After five years, the ubiquitous SuperSpeed Universal Serial Bus (USB) communications protocol got a huge upgrade this week with a new specification that more than doubles its speed.
This latest release of the specification, version 3.1, is available now for download by developers from the USB Implementers Forum (USB-IF) website.
SuperSpeed USB 3.1 jumps I/O throughput (on paper) from 4.8Gbps (in USB 3.0) to 10 Gbps, bringing it on par with another specification Intel developed, Thunderbolt.
The new spec is fully backward compatible with SuperSpeed USB 3.0 connectors and cables, software stacks and device class protocols, as well as with existing 5Gbps hubs and devices and USB 2.0 products.
Earlier this year, Intel announced that both USB SuperSpeed and its Thunderbolt specifications would double data transfer speeds, opening up peripheral pipes to greater throughput.
Separately, the first USB Power Delivery specification -- it would boost from 10 watts to 100 watts the power across Power Delivery-certified USB cables -- is also being tested by equipment developers.
"The intention being that we want to extend the USB charging benefits that phones get today to notebook computers and higher power peripherals," an Intel spokesman said via email to Computerworld.
Both the SuperSpeed 3.1 and the USB Power Delivery specification initiatives are in the implementation enabling phase where the functional components for each are being developed and component suppliers are working with platform and peripheral manufacturers, the spokesman said.

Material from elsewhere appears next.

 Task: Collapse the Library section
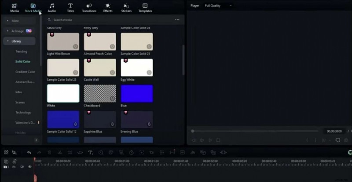tap(8, 41)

"While some products sporting these latest technologies are potentially going to reach the market next year, 2015 is when both will likely gain a more measurable impact," he added.
Intel could not say which peripheral suppliers are actually developing products using the USB 3.1 specification. The spokesman said Intel has seen "very strong interest," with more than 100 companies involved in the spec development and review process.
"At the initiative level, we are working diligently toward having the associated certification process in place for products that could ship in late 2014," he said.
Developers can learn technical details during three developer conferences currently being planned:
USB 3.1 Developers Day US - August 21, 2013 in Hillsboro, Ore.
USB 3.1 Developers Days Europe - October 1-2, 2013 in Dublin, Ireland
And the USB 3.1 Developers Days Asia - a two-day conference scheduled for early December (details not yet announced).
"We recognize this advancement in USB technology is an important development for our customers," said Tom Bonola, CTO for Hewlett-Packard's Business PC Solutions Group. "The USB 3.1 Specification enables us to meet the growing needs of our customers for faster data transfer while maintaining backwards compatibility with existing devices."